__Brief 1__
From the piece on artists' books, print the stretch from "Tiny Dino’s Grand Field Museum Adventure shows" through "7.625 × 10.25 in.".

This leads to an inherent tension since a museum is really quite similar to a book. The Field Museum has its own agenda, and it uses audio, visual and tactile means to construct a specific spacial and temporal experience for its viewers. In today’s postmodern neoliberal culture, many museums blur the lines between production and consumption, author and audience. However, Gomez’s act of authorship goes beyond the prescribed bounds of even the most interactive museums. Having paid her admission and patronized the Mold-A-Rama, her act of subversion is complicated, but thought-provoking nonetheless.

Tiny Dino’s Grand Field Museum Adventure shows that artists’ books can be simultaneously silly and serious. Artists’ books can be improvisational and exploratory, especially with smartphone photography and on-demand printing. They need not require months of planning and production. Books of this sort represent an access point to the field for a broader contingent of artists and writers, those who consider the interrelation of content, form and structure without recourse to the typical studio equipment. Of course the aesthetics of commercial on-demand printing lend themselves to some books better than others, but any good artist will choose the process that is right for the project. Gomez has done that with Tiny Dino’s Grand Field Museum Adventure.

Voragem

Voragem
Isabel Baraona and Catarina Domingues
2016

7.625 × 10.25 in.
32 pages
Binding: Dos-a-dos; saddle-stitched pamphlets tied into the cover, with an unbound pamphlet inserted
Digital and offset printing
Edition of 100

Voragem; front cover with belly band. The author's names are printed: Isabel Baraona and Catarina Domingues

As a medium, books are noteworthy for their finitude. This seems increasingly significant in an era of infinite internet and endlessly reconfigurable data. So it is perhaps surprising that the artists’ books of Isabel Baraona often resist closure. Voragem, a collaboration with Catarina Domingues, is one such book. Its dos-a-dos binding makes each ending a beginning, and the content is well suited to this cycle. The lyrical, fragmentary text operates through invocation more than syntax, and suspends narrative resolution. The passage of time is an important theme, and yet there is an emphasis on presence and present-ness. Voragem physically embodies a combination of linear and circular time through the inclusion of a third (finite) pamphlet within one half of the larger dos-a-dos. The artists shrewdly use a removable belly band to print the title information, further equalizing the front and back covers. This is just one of many subtle decisions that show a sophisticated understanding of how the book’s structure works in concert with its content.

Voragem means “maelstrom” in Portuguese, and there is certainly turmoil in Baraona’s signature figures and Domingues’ distinctive mark-making. (I should note here that all of the book’s text is in Portuguese, and that I am very grateful to Vera Romiti Stecca Diani for sensitively translating the poetic writing.) The text proceeds in single words and short phrases. It is visceral and erotic, though the book points to an intersubjectivity more complex than mere sex. It is written in second person, addressing the reader directly and also inviting them to inhabit the absent I. This, along with the faceless, silhouetted figures make it easy for the reader to project themselves into the narrative.

__Excerpted records__
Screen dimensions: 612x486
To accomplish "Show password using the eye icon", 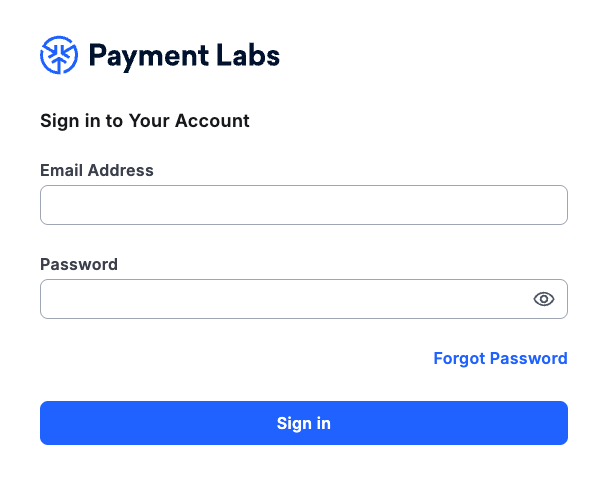I will click(544, 299).
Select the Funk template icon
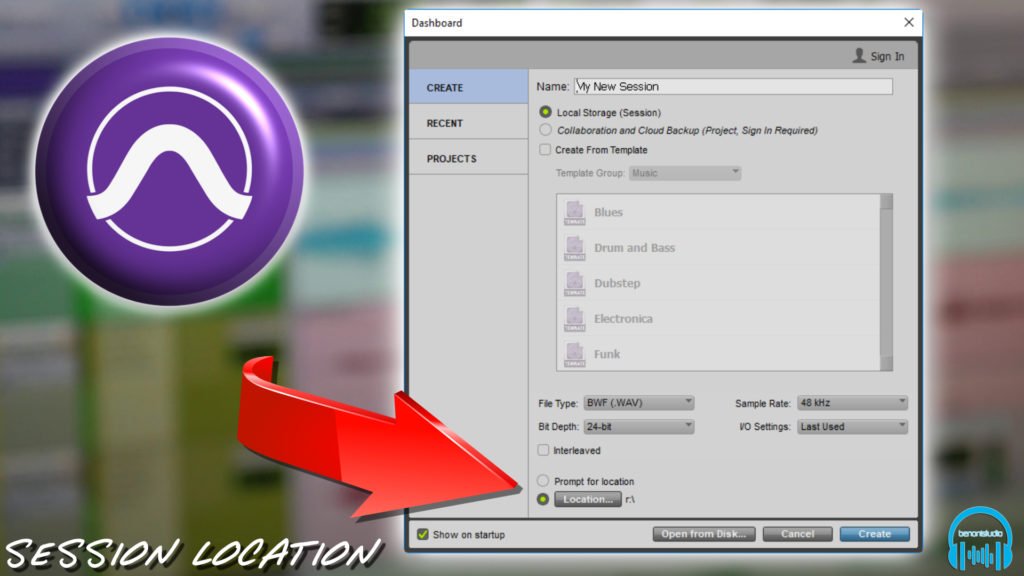1024x576 pixels. [575, 354]
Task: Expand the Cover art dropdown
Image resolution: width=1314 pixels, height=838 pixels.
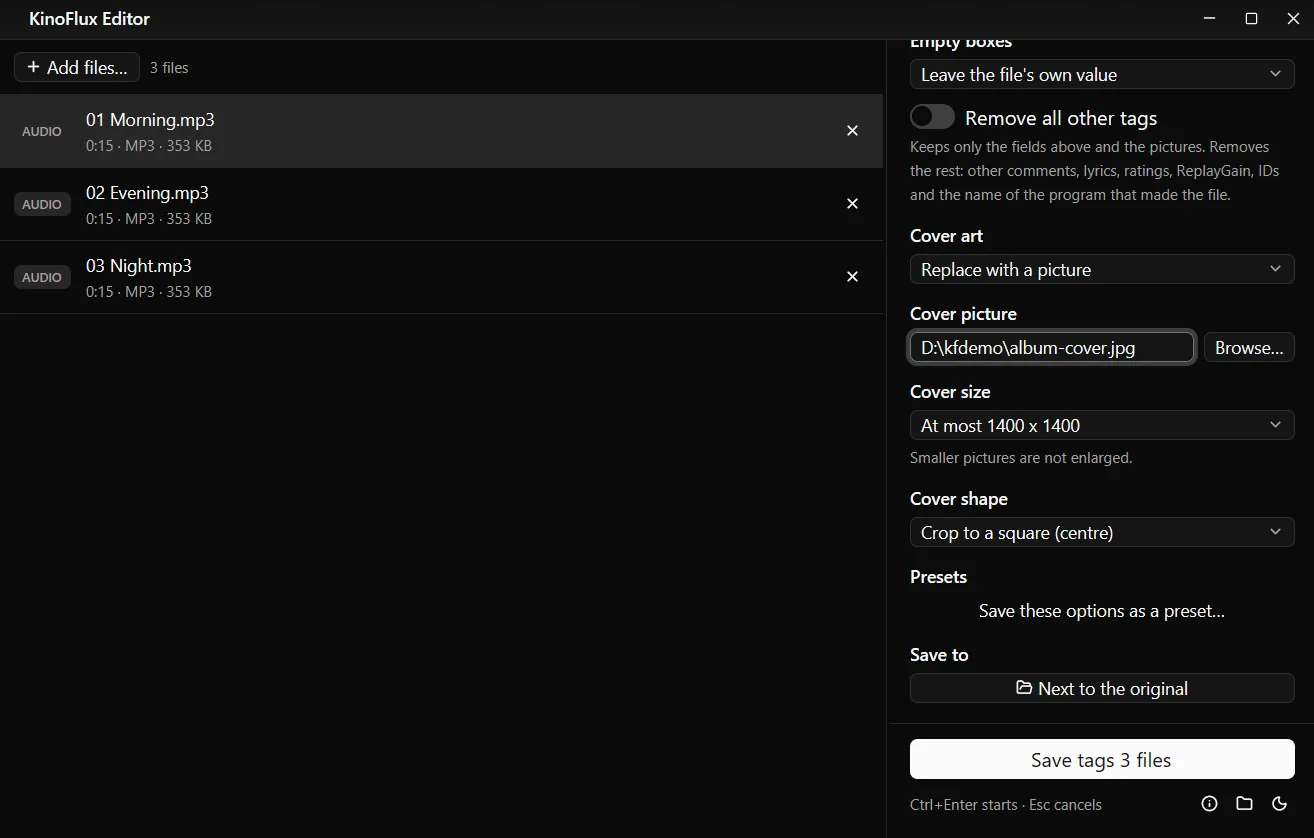Action: (1102, 269)
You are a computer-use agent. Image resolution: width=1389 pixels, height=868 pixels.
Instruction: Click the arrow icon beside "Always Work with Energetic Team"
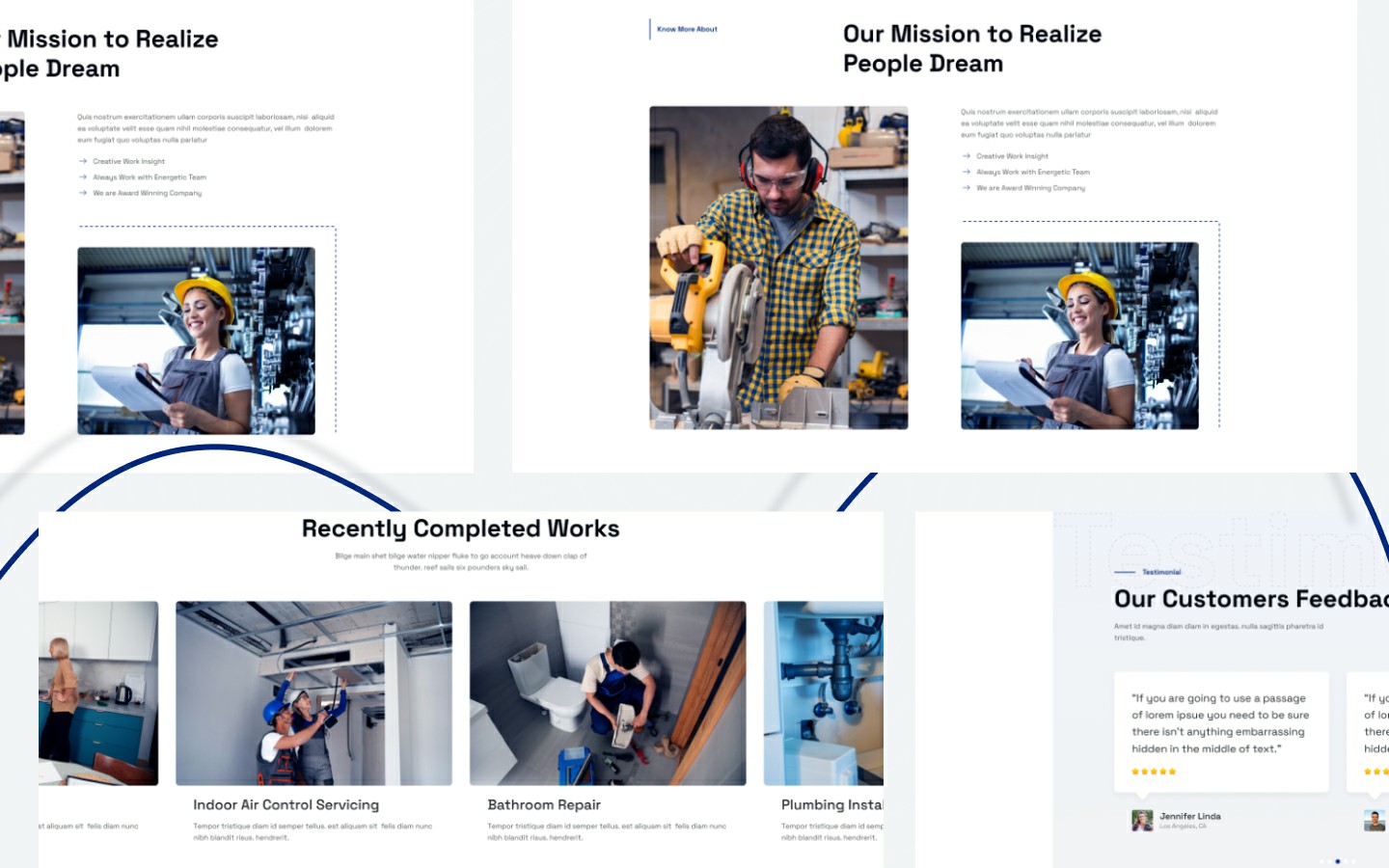point(966,172)
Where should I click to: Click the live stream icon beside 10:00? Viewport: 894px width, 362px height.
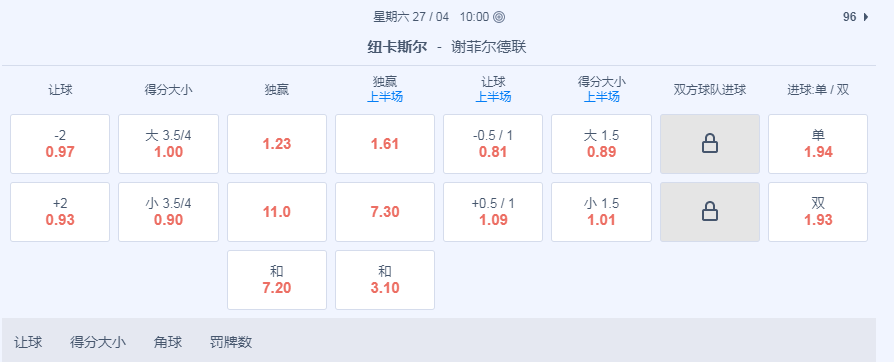(499, 17)
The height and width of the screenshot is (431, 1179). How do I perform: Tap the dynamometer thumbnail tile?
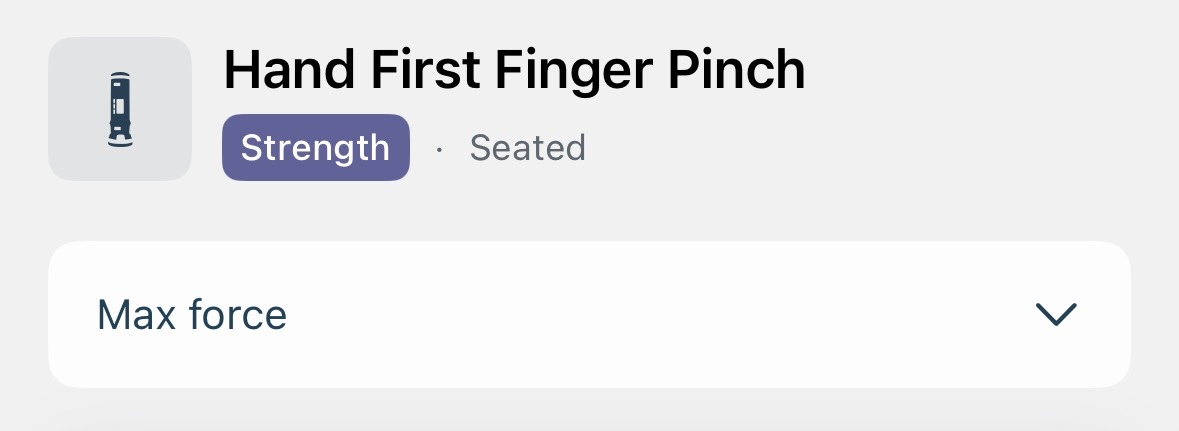pos(120,109)
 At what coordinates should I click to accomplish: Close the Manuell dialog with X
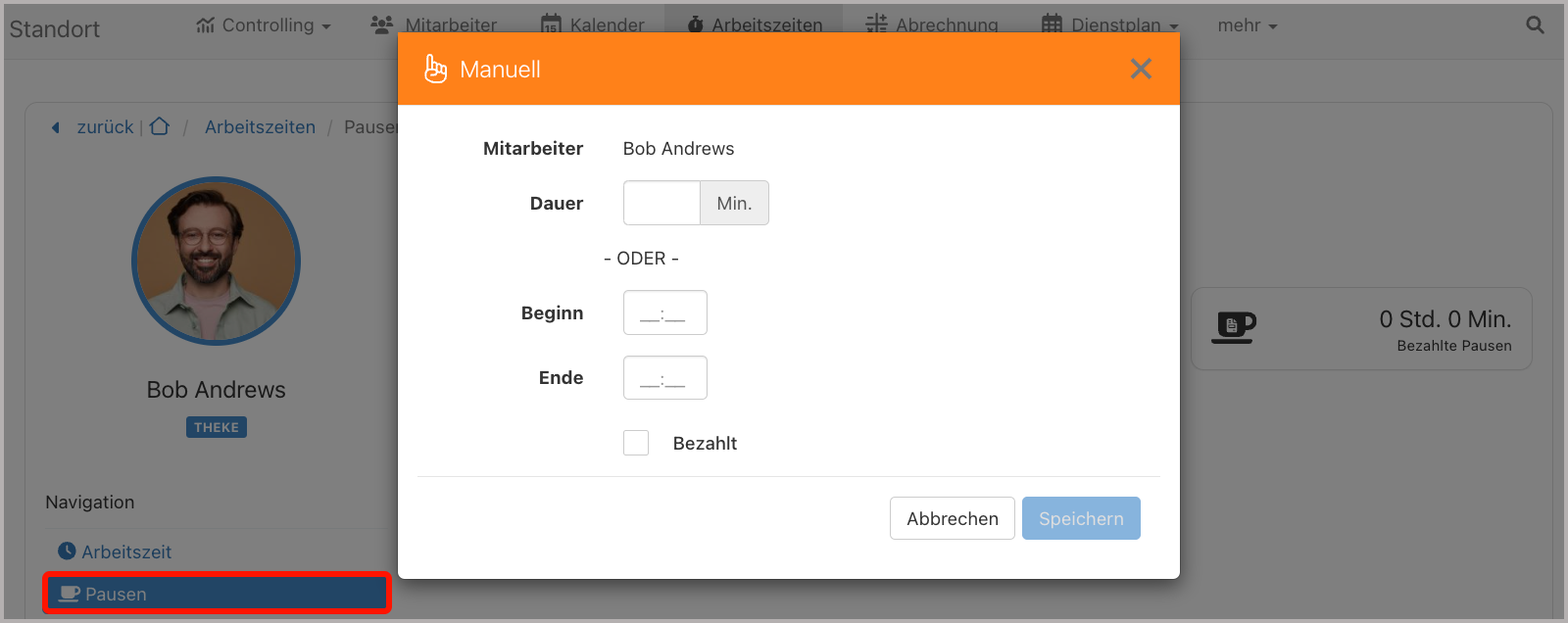[x=1140, y=69]
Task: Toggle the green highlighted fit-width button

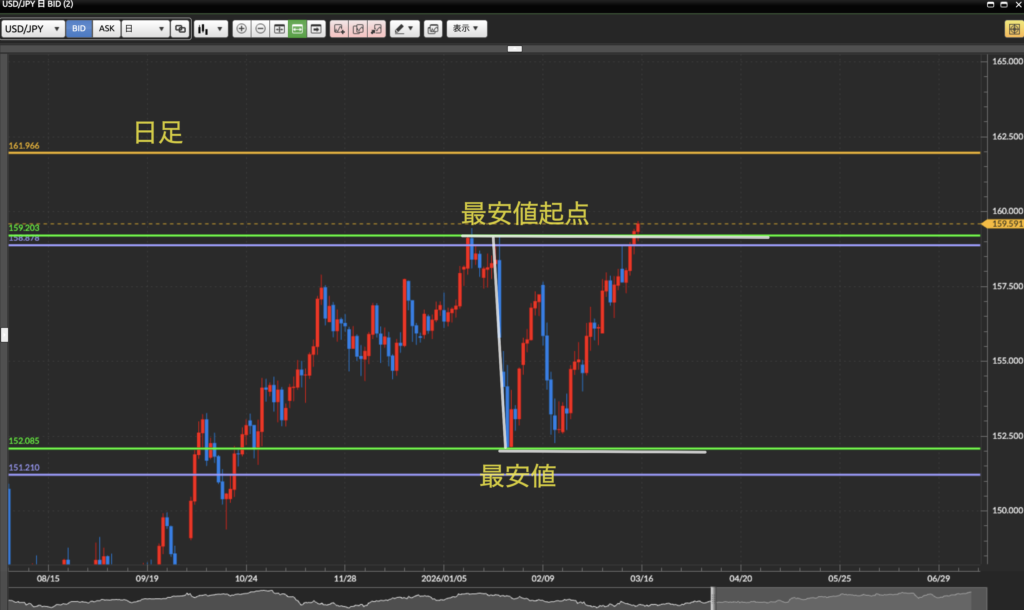Action: pyautogui.click(x=297, y=29)
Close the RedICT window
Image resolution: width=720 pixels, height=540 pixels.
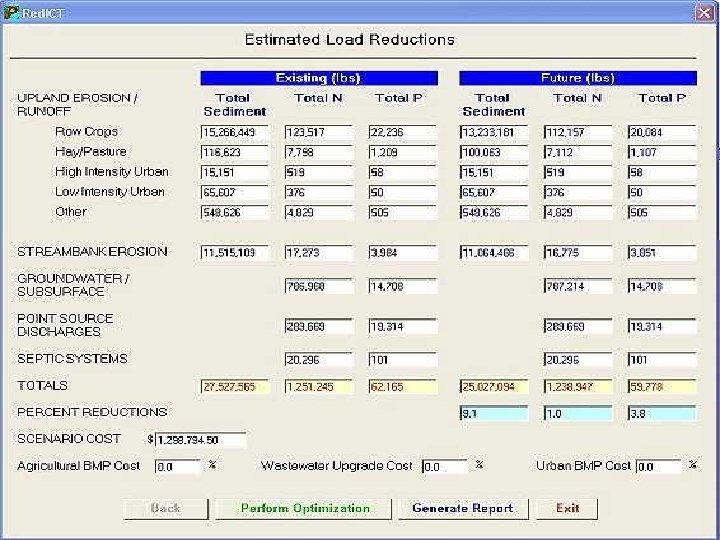click(704, 11)
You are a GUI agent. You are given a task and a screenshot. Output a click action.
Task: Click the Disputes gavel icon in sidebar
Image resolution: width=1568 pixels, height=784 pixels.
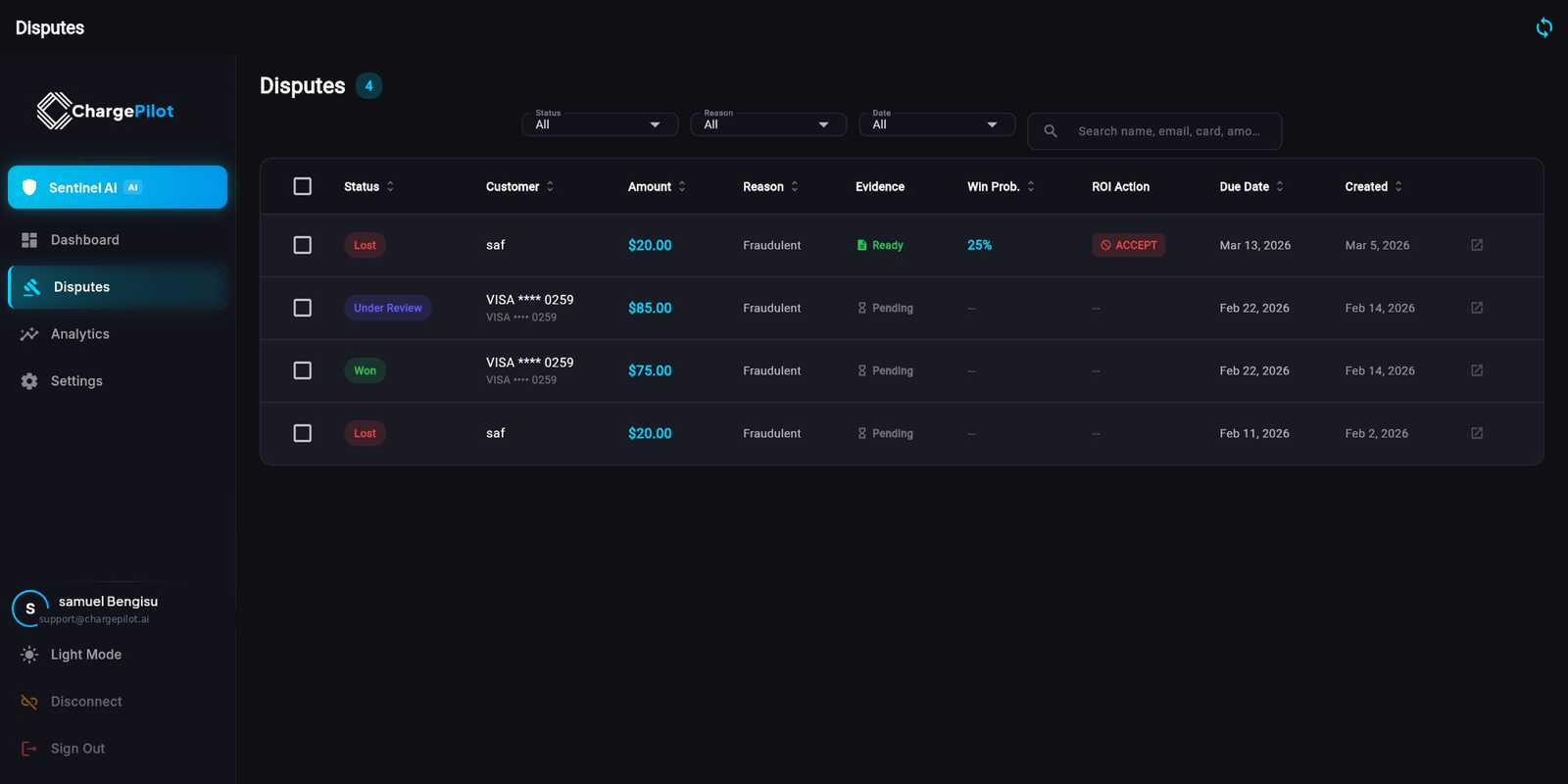click(x=31, y=287)
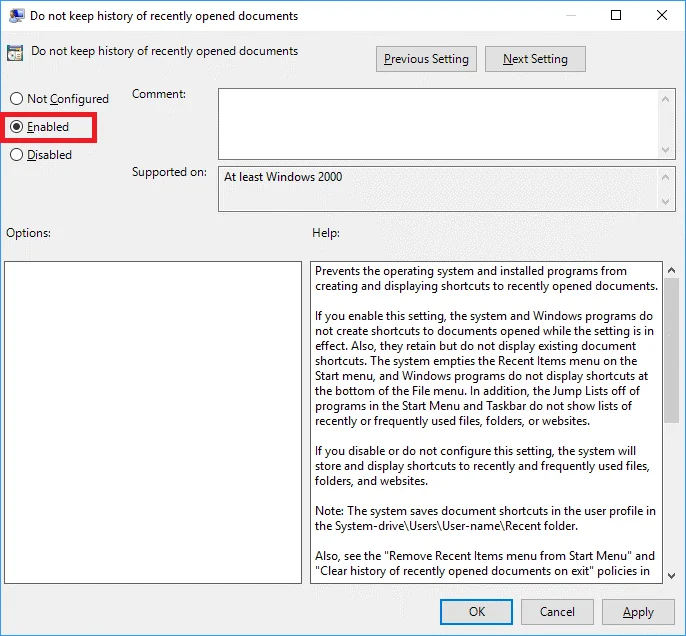Select the Not Configured radio button
The height and width of the screenshot is (636, 686).
[16, 99]
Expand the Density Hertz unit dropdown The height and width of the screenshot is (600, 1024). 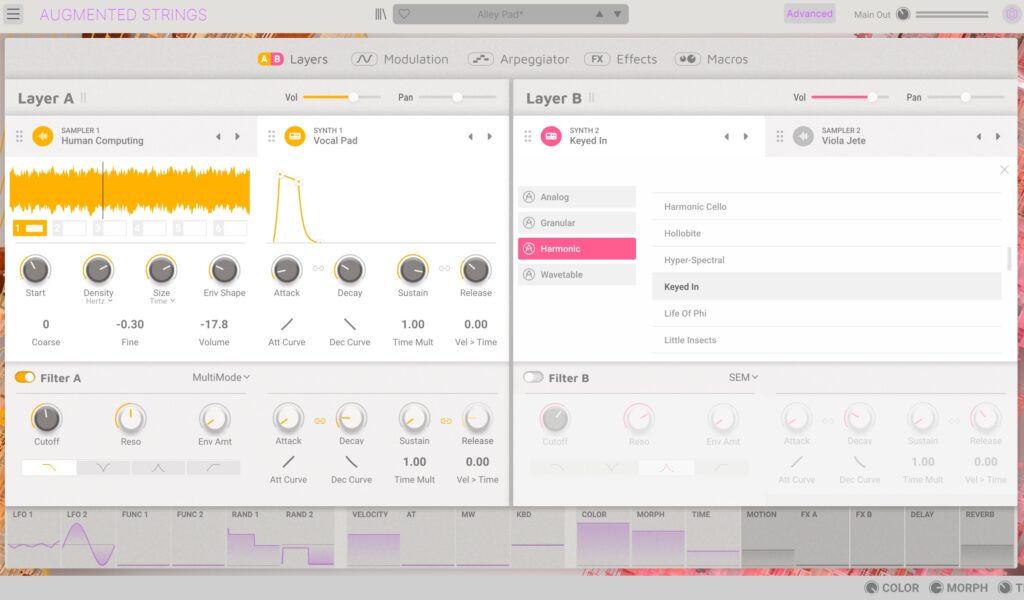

__Brief 2__
Render the stretch of the listing from the line that contains "Task: Expand the Cover art dropdown" through the line that contains "pos(120,109)" as a numbered list, skipping blank lines. Leave the pictures out.

__Correct result 1__
Tiny Dino’s Grand Field Museum Adventure shows that artists’ books can be simultaneously silly and serious. Artists’ books can be improvisational and exploratory, especially with smartphone photography and on-demand printing. They need not require months of planning and production. Books of this sort represent an access point to the field for a broader contingent of artists and writers, those who consider the interrelation of content, form and structure without recourse to the typical studio equipment. Of course the aesthetics of commercial on-demand printing lend themselves to some books better than others, but any good artist will choose the process that is right for the project. Gomez has done that with Tiny Dino’s Grand Field Museum Adventure.

Voragem

Voragem
Isabel Baraona and Catarina Domingues
2016

7.625 × 10.25 in.

__Correct result 2__
1. Task: Expand the Cover art dropdown
2. Image resolution: width=1314 pixels, height=838 pixels.
3. Action: (1102, 269)
4. You are a computer-use agent. Image resolution: width=1389 pixels, height=868 pixels.
5. Instruction: Click the arrow icon beside "Always Work with Energetic Team"
6. point(966,172)
7. Where should I click to: Click the live stream icon beside 10:00? Viewport: 894px width, 362px height.
8. (499, 17)
9. The height and width of the screenshot is (431, 1179). How do I perform: Tap the dynamometer thumbnail tile?
10. pos(120,109)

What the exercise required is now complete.